The big winners are the oil companies [ they just pass the extra cost onto the consumer] and the OPEC members.

Q [ thinks the low $ has something to do with it as well]

Q

mred477
05-21-2004, 10:07 PM
Heard something interesting on the radio yesterday. They said to consider that a gallon of coffee at starbucks costs more than a gallon of gas. Gas is really, really cheap compared to other goods, which is interesting because it is so valuable.

Just a thought, but if the price of oil goes up now, shouldn't the oil companies have to charge more for the oil they make into gas now from their original stocks just to cover the price of the new oil they buy? As for the oil companies being winners, it's all about the market. Nobody would ask someone who owns a mom and pop shop to shave their profit margin to benefit their customers if the customers still buy it. If Americans would stop buying gas, the price would go down. Seeing as that won't happen, and every summer people travel more, it's pretty natural that prices would go up.

So then the oil companies must be colluding to keep prices artificially high, right? Well, an interesting note is if you look at the CPI indices, the price of gas is close to what it was in 1975-79, right before the gas shortage in the 80s. So really we've got the same prices we've always had and have been spoiled the last few years. Also, I haven't looked, but I'm sure that our wonderful legislators have taxed us more than back then too. Click on the link and try it...it's kinda fun.

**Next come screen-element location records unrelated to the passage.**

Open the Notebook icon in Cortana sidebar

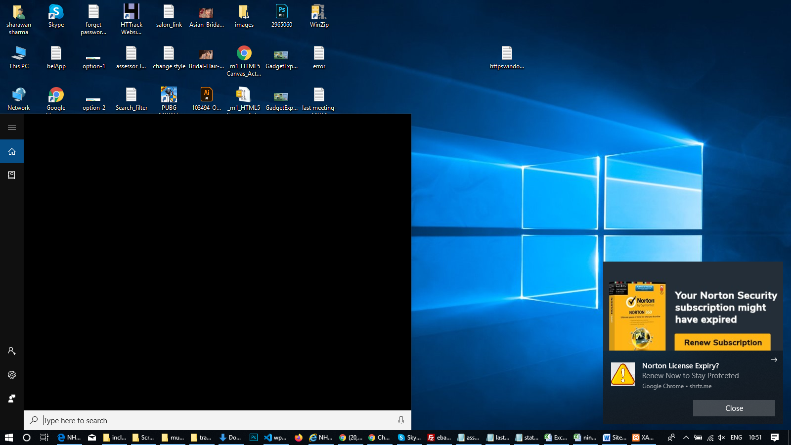[12, 175]
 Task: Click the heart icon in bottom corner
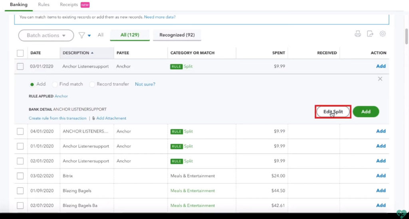[x=401, y=213]
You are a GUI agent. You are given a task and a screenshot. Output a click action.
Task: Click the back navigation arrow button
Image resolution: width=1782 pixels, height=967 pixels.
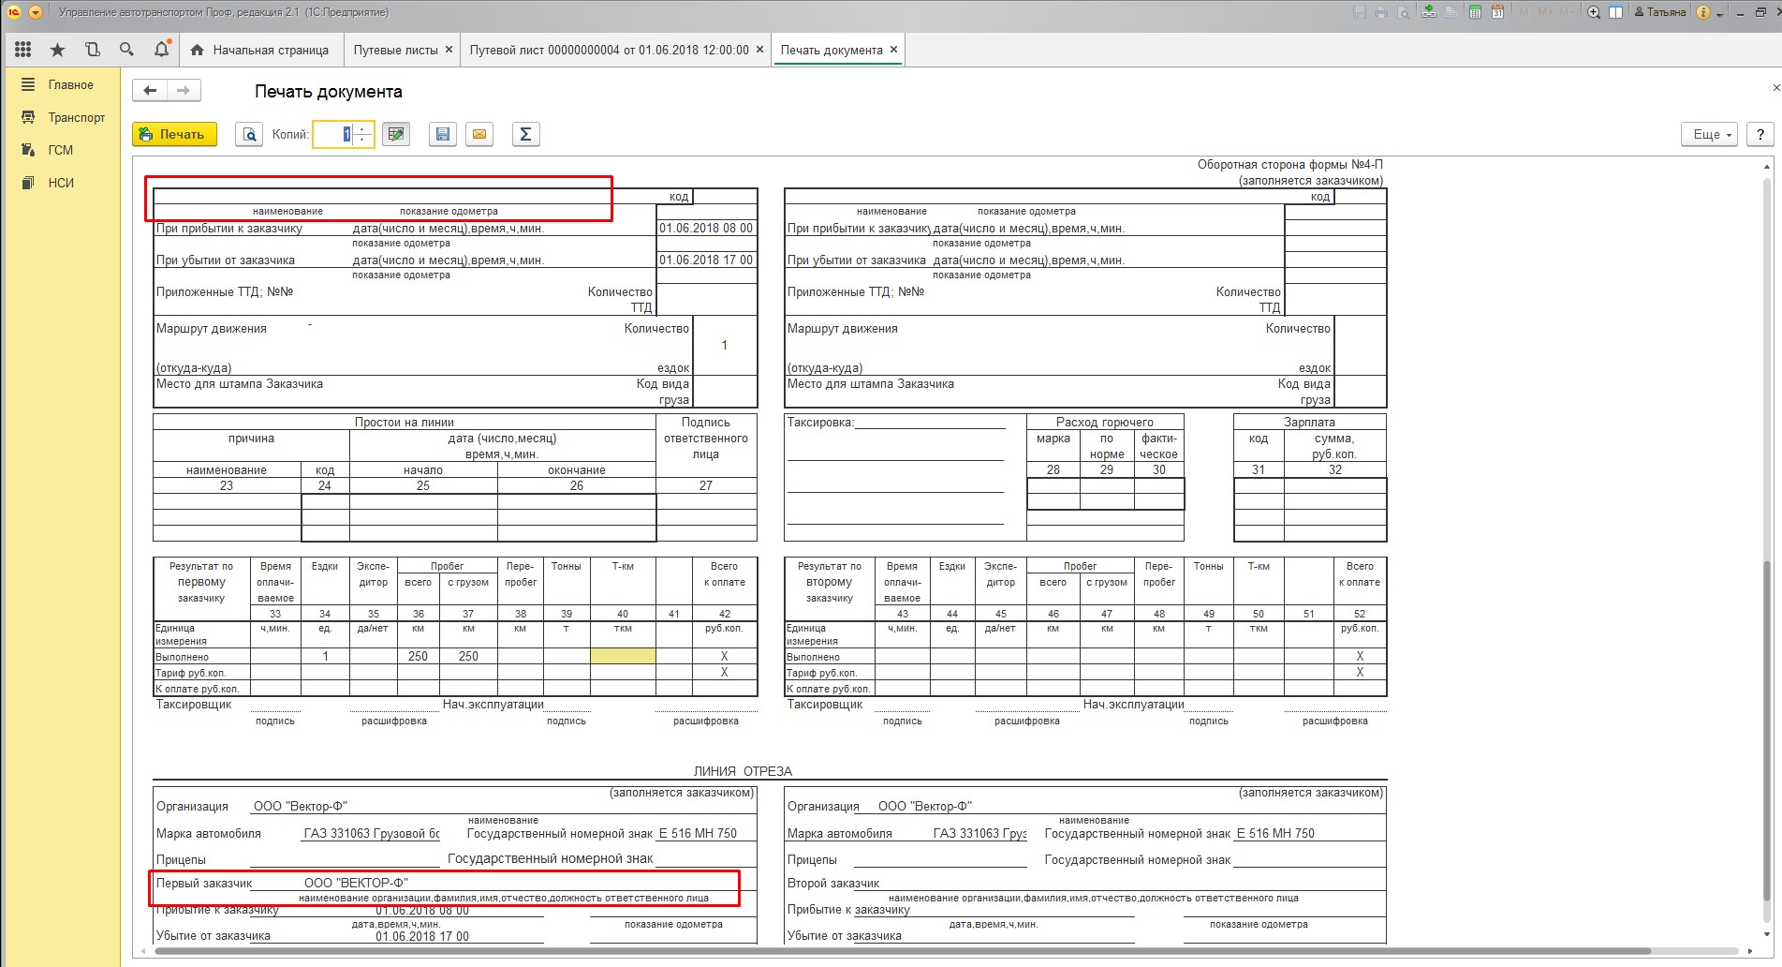pos(150,91)
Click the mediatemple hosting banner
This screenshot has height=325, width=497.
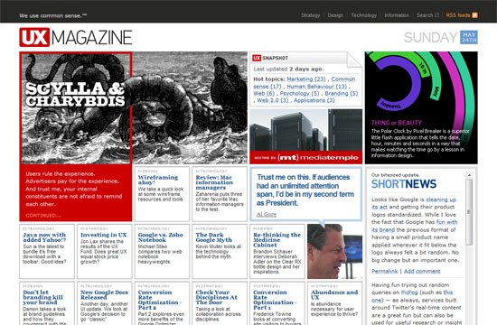pos(305,157)
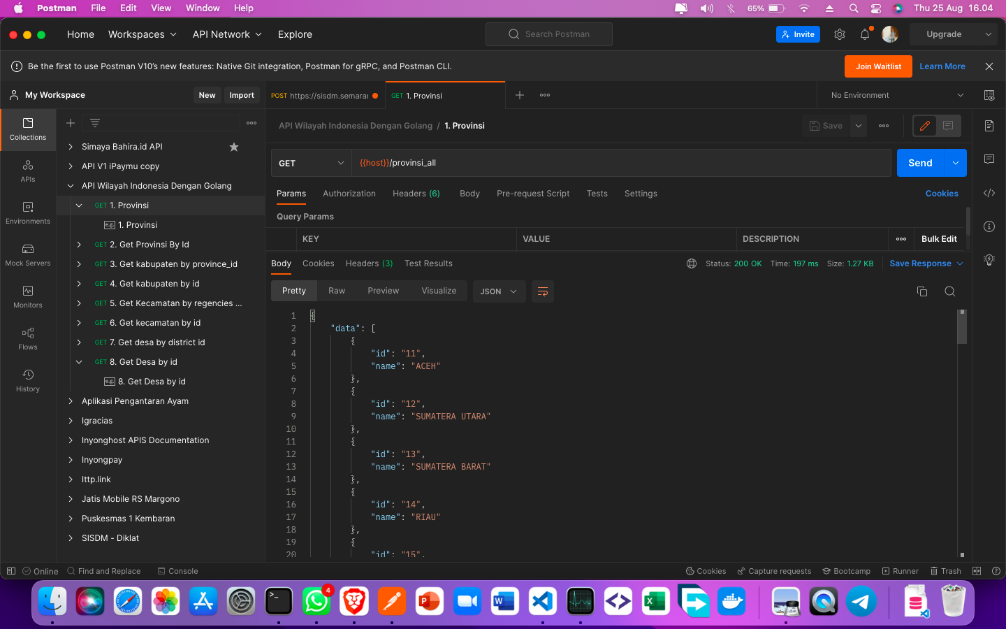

http://www.jsc.nasa.gov/bu2/inflateCPI.html

Will

highsea
05-22-2004, 01:09 AM
<blockquote><font class="small">Quote mred477:</font><hr> Well, an interesting note is if you look at the CPI indices, the price of gas is close to what it was in 1975-79, right before the gas shortage in the 80s. So really we've got the same prices we've always had and have been spoiled the last few years. <hr /></blockquote>
I'm confused...the Arab Oil Embargo was in 1973-1974. What gas shortage in the 80's are you referring to? The rationing, lines at the pumps, buying gas on odd-numbered days, banning of gas sales on Sunday, etc. was in 1973-74. Maybe you are thinking of Jimmy Carter's 21% inflation years, when you couldn't afford to buy gas. /ccboard/images/graemlins/frown.gif

Coincidentally, this (1974) is when Congress finally approved the Trans-Alaska Pipeline Project, which was completed in 1977, and supplied America with some 2,000,000 barrels of oil/day. (See any parallels to today's fight over ANWR?)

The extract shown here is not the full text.